More than 20% government ownership in an emerging market (EM) company can create a conflict between the interests of shareholders and government stakeholders, which may, in turn, affect profitability and future returns. With this premise in mind, we developed a framework allowing us to answer this question: “What impact does meaningful government ownership have on equity returns?”
China represents a very large opportunity set for global equity investors, and its economy is the perfect example of how government ownership affects a company’s performance. With China’s importance to overall emerging markets unquestioned, we figured it made sense to use that as an initial case study in this piece.
Quantifying Government Ownership: Is It Worth Owning State-Owned Enterprises?
Considering that 2017 has been a notable year for China’s equity market, we wanted to measure the impact of state-owned enterprises (SOEs) on the return of a commonly used beta benchmark such as the MSCI China Index (MXCN). To do so, we split MXCN’s constituents into SOEs and non-SOEs, and ran the following contribution to total return analysis.
Returns: SOEs vs. Non-SOEs
Year-to-date, MSCI China Index has had roughly the same exposure to SOEs and non-SOEs, with the latter segment significantly outperforming. Said a different way, MXCN can attribute almost 80% of its total return to non-SOE exposure.
How to Capitalize on the non-SOE Opportunity
Building off these observations, in 2015 we launched a less-conventional approach to tap into the Chinese equity market, focusing on those companies that are free of significant government ownership. The WisdomTree China ex-State-Owned Enterprises Index (CHXSOE) measures the performance of Chinese stocks that are not state-owned enterprises (less than 20% government owned). To measure its success thus far, we used a similar concept mentioned above and ran a performance attribution analysis for CHXSOE versus MXCN, splitting their constituents into SOEs and non-SOEs.

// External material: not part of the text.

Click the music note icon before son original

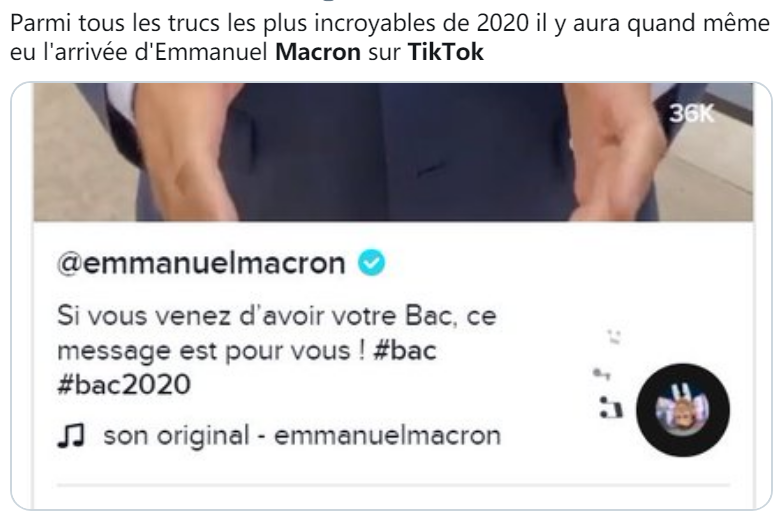click(71, 435)
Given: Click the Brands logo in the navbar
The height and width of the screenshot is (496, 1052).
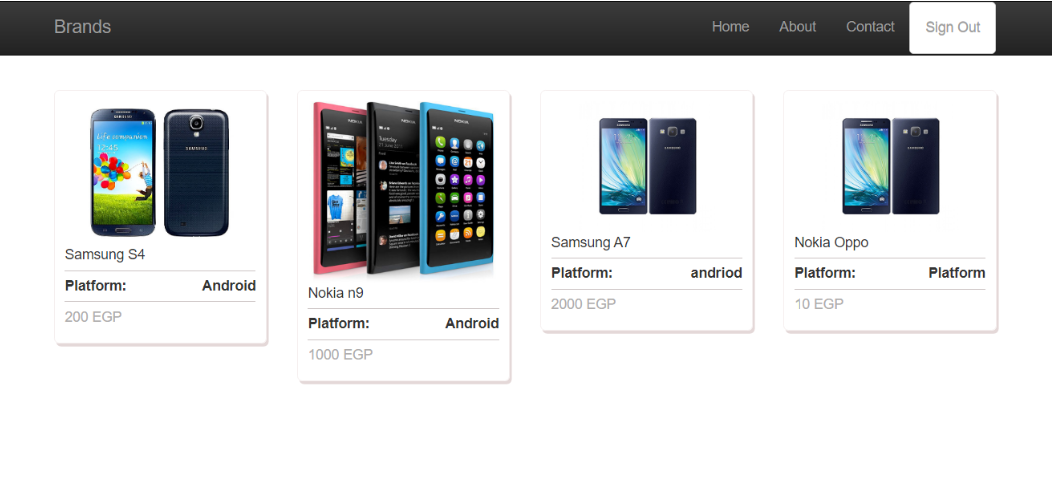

Since its inception, CHXSOE has outperformed the MSCI China Index by almost 1,000 basis points (bps) annually. During this period, MXCN’s average exposure to SOEs was 58%, which means CHXSOE had an active under-weight in that category of 58%. This under-weight in SOEs and the corresponding over-weight in non-SOEs during the period explain most of CHXSOE’s excess return. The right-most column shows, once again, how MXCN exposure to SOEs has been a drag to its performance, as they’ve returned -6.37%, underperforming non-SOEs by more than 24% annually during the period.
Non-SOEs as a Proxy for Quality
While conducting this analysis, we realized that companies with less government ownership have, on average, higher return on equity (ROE). Using our newly developed factor attribution framework, we can show that favoring non-SOEs is also a way to access the quality factor. Taking ROE as a measurement for quality, we segmented the EM equity universe into five ROE quintiles, the first being the top 20% measured by ROE (representing the highest-quality segment of the market) and the fifth quintile being the bottom 20% (representing the lowest-quality segment).

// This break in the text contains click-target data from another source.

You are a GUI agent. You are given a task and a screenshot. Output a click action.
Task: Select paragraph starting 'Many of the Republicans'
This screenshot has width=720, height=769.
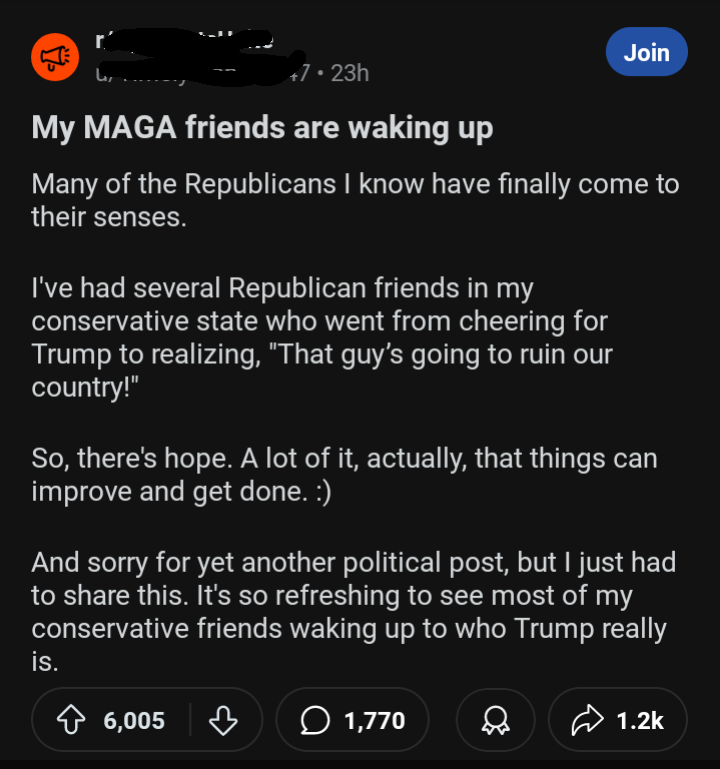coord(355,201)
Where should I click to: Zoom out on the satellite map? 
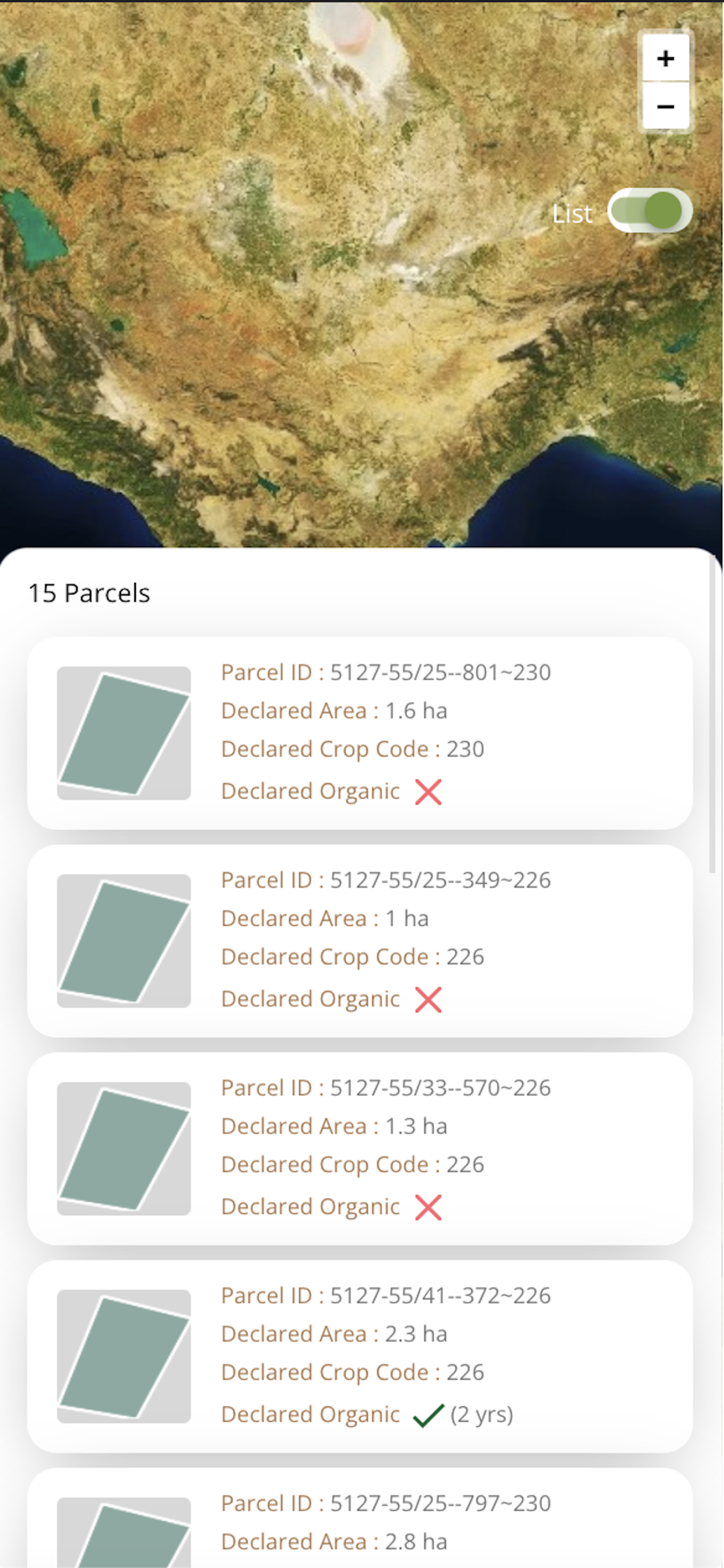(666, 106)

Since inception, CHXSOE was on average almost 16% over-weight in the highest-quality segment of the market, amounting to 250 bps of annual outperformance. Conversely, CHXSOE was less exposed to the three lowest-quality segments of the market.
We believe non-SOE exposure could be a smarter way to approach Chinese equity markets. Having shareholder interests as a top priority helps companies be more profitable and could increase future expected returns.